*Available data*
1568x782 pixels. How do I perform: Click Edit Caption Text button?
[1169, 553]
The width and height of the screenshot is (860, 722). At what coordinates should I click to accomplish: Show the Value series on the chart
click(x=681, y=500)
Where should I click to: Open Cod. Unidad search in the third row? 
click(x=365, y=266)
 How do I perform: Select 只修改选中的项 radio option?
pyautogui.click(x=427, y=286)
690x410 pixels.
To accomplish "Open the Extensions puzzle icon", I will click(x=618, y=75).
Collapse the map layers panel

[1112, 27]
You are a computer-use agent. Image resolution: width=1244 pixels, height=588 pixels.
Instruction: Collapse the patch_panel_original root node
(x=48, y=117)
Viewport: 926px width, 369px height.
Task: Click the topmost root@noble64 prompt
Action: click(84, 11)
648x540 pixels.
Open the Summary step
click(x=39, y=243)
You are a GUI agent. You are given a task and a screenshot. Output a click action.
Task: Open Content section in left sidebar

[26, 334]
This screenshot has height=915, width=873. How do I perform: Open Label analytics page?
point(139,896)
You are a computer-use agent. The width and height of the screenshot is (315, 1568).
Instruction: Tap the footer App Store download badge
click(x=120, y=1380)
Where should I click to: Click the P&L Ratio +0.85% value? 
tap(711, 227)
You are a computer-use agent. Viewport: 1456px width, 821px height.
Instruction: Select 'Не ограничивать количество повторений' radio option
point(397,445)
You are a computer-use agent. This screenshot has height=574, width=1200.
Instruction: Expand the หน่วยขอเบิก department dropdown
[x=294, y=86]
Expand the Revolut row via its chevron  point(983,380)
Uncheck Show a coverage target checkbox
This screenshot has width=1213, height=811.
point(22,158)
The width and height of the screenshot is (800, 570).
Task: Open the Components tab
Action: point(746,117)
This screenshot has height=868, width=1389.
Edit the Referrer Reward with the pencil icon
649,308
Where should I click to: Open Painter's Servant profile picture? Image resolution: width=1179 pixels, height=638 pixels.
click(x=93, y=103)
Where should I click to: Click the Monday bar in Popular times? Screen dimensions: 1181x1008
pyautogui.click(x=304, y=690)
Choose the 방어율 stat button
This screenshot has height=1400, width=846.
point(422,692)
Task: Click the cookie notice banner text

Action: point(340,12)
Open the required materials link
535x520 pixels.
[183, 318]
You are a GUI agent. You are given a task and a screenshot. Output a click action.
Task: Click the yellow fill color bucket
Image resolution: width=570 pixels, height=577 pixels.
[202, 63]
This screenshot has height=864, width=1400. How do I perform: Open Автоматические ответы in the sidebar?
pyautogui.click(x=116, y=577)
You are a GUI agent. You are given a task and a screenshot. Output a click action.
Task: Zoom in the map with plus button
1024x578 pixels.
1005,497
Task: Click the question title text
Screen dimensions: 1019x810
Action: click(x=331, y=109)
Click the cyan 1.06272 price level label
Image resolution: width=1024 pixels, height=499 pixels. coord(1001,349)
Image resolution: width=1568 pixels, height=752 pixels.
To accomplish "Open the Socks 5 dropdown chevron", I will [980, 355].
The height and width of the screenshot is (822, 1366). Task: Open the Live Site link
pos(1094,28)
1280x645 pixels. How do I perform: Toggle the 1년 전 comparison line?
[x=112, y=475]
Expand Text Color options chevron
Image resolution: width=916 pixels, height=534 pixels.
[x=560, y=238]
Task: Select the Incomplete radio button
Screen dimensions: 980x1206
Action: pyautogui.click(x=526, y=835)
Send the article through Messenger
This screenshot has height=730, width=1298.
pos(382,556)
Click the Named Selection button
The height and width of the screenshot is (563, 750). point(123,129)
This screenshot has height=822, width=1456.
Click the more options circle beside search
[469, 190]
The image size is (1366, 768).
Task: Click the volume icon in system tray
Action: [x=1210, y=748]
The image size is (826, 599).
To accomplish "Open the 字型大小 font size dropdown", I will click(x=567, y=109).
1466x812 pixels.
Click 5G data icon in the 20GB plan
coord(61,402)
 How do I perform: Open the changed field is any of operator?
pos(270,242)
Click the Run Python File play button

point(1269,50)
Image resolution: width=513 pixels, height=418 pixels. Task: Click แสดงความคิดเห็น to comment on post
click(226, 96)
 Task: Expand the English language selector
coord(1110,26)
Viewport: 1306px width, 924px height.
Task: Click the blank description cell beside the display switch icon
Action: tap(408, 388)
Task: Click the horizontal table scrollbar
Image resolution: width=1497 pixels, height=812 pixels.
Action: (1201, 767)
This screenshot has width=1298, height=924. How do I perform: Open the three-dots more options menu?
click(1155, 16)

*Directions for this task*
Can you give the listing between the lines holding "This screenshot has height=868, width=1389." and "point(422,692)", inclusive, as a two-column CSV with the columns input and output? Each row should hold one input text and its answer, with every field quoted and line breaks turned into spaces.

*In response*
input,output
"This screenshot has height=868, width=1389. Edit the Referrer Reward with the pencil icon","649,308"
"Where should I click to: Open Painter's Servant profile picture? Image resolution: width=1179 pixels, height=638 pixels.","click(x=93, y=103)"
"Where should I click to: Click the Monday bar in Popular times? Screen dimensions: 1181x1008","pyautogui.click(x=304, y=690)"
"Choose the 방어율 stat button This screenshot has height=1400, width=846.","point(422,692)"